One of the most famous examples of effective statistical data presentation is Charles Joseph Minard’s “Mapping Napoleon’s March.” The chart (below) details the geographical progression of Napoleon Bonaparte’s Russian campaign of 1812, and powerfully communicates to the reader the scale of lives lost over time, space and temperature. The effect is clear. The data, presented in such a way, fully demonstrates how disastrous the campaign was, and how closely that devastation was linked to cold weather. It has taken many an author entire books to get the same point across.
Over the last century we have made leaps and bounds in our technological capacity to collect data, but have had less success with presenting it to people who could use it. Let’s take the example of climate data and disaster risk management. Practitioners that are responsible for preventing and responding to disasters often have difficulty using climate data in their work, not necessarily because the data isn’t complete (though it sometimes is), but because it is often times not presented in a way that makes it easy to understand or use, particularly given the local, regional and institutional contexts disaster risk managers are operating in. This failure of communication could mean the difference between lives and deaths.
A recent report from the International Research Institute for Climate and Society (IRI) demonstrates this critical point, among other issues, and highlights a number of solutions. As stated on page 20:
In some cases, disaster risk managers may…decide not to incorporate climate information into their decision-making process even if it is available….disaster managers have historically been exposed to an often-daunting mass of largely unfiltered, irrelevant and even conflicting information.
The tragedy of available information not being used to help prepare for disaster, due to the fact that it is not well-organized or well-contextualized, is enormous. It’s the equivalent of a doctor handing a patient reams of x-rays and blood test reference range charts that indicate the presence of a treatable, yet potentially terminable, disease, and not interpreting them. This would, of course, be completely unacceptable. But in cases of climate-related disasters, hundreds, if not hundreds of thousands, of lives are on the line, and the diagnoses are not being properly communicated. In the case of climate data, the difference is that the “presentation” and “interpretation” of data is a skill that neither climate scientists nor disaster risk managers are necessarily trained for.
But there’s good news. Effective, user-friendly data presentation can certainly be done, and there exist people and institutions with the ability to do it.

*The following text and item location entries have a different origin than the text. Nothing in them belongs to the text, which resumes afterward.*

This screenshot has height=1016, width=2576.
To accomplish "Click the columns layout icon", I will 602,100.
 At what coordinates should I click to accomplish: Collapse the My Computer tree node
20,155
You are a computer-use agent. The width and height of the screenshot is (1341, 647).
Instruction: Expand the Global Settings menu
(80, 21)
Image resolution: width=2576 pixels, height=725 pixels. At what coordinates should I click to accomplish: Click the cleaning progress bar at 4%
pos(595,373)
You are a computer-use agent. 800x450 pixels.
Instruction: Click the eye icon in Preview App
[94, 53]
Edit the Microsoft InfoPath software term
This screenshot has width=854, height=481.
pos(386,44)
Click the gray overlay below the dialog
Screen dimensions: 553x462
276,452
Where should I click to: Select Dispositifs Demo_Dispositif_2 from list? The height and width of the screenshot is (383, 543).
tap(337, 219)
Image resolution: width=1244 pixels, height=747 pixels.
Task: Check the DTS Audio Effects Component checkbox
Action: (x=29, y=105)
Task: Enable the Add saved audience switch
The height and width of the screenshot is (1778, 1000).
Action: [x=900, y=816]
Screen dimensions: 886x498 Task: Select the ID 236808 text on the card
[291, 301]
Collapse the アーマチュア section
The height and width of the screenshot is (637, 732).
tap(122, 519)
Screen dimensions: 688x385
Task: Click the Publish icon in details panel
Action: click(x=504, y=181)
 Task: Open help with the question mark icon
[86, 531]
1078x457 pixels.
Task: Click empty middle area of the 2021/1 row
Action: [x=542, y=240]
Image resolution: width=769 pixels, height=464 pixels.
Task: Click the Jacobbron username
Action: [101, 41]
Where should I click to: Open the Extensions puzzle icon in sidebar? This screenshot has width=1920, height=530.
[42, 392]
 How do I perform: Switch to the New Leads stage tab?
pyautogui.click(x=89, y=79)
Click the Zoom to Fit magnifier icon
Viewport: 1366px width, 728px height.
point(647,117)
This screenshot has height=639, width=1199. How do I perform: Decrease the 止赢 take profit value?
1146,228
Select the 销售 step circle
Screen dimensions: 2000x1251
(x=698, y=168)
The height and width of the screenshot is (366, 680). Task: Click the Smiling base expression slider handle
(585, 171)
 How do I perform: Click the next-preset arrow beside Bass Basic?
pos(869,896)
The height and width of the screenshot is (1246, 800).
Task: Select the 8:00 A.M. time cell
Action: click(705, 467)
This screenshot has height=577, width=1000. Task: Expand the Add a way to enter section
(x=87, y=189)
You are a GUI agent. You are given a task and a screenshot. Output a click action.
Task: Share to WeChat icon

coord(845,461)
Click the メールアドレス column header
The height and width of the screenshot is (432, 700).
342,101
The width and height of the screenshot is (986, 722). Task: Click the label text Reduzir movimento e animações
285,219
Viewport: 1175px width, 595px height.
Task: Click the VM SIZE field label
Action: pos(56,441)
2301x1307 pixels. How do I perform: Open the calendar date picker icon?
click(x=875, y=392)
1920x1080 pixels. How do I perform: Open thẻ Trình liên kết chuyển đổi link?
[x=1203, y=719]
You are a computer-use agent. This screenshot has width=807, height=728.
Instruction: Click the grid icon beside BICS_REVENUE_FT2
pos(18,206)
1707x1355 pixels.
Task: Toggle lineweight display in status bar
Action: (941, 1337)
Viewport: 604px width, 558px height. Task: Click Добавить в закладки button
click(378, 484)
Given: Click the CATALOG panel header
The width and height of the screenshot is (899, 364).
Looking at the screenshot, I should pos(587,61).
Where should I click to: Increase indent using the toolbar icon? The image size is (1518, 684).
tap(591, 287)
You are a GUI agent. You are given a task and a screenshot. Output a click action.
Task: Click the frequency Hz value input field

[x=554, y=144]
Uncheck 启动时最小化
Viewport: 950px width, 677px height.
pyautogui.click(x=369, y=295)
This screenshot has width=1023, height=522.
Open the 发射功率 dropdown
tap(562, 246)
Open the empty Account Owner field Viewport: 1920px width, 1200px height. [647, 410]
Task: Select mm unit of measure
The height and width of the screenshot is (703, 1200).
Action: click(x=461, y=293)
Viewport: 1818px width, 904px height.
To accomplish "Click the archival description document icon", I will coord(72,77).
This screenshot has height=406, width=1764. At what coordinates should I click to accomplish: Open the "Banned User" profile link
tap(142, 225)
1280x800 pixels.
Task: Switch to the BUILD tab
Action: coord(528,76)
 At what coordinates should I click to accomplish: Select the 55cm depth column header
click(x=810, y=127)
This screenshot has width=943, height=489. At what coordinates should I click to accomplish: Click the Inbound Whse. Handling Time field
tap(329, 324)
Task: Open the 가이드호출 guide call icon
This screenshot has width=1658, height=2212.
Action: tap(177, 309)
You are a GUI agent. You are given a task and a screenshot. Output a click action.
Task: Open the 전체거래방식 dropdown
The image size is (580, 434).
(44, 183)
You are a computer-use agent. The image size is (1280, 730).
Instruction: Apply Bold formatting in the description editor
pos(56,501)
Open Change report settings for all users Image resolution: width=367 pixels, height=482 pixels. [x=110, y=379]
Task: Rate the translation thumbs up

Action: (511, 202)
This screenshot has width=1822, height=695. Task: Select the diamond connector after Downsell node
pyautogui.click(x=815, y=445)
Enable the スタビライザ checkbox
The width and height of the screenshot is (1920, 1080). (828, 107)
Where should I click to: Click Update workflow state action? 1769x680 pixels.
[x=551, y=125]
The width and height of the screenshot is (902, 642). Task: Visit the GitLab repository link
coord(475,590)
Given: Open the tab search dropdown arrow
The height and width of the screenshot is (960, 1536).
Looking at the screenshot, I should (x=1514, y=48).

One way of making climate data useful for disaster risk practitioners are IRI’s “global skills maps (see pg 39).” These maps are different from many other climate data presentations because they strip climate information down to their relevant parts only. For disaster risk practitioners, some of the most relevant information is the certainty and uncertainty of seasonal weather forecasts, and these skill maps provide just that. As stated in the report (in reference to the image below):
Skill maps provide a quick indication of where seasonal forecasts can be used for early warning…Figure B3 based on IRI’s forecasts since 1997, indicates areas where seasonal forecasts may rarely (‘little or no skill’), sometimes (‘some skill’), or often (‘good skill’) provide useful information about rainfall for the next three months. Based on this information, disaster risk managers can decide whether or not seasonal forecasts are worth monitoring. For instance, in places where there is little to no skill, any shift in the probabilities is likely to be small and early warning opportunities will thus be very limited.
Producing and improving upon these sorts of solutions should be the focus of people, NGOs and governments that are serious about managing disaster and climate risk. In seeking to utilize climate information to inform our decisions, particularly those involving the prevention of catastrophic events, we should look to Charles Joseph Minard for inspiration. His famous chart of Napoleon’s calamitous march has been called the “best statistical graphic ever drawn,” which “defies the pen of the historian in its brutal eloquence.”
If such expert attention can be lavished on the dubious exploits of a maladjusted emperor from the 19th century, surely those that are vulnerable to future climate-related disasters deserve at least the same level of attention?
Indeed, expert “data presenters” could very well become the heroes of a climate-uncertain future.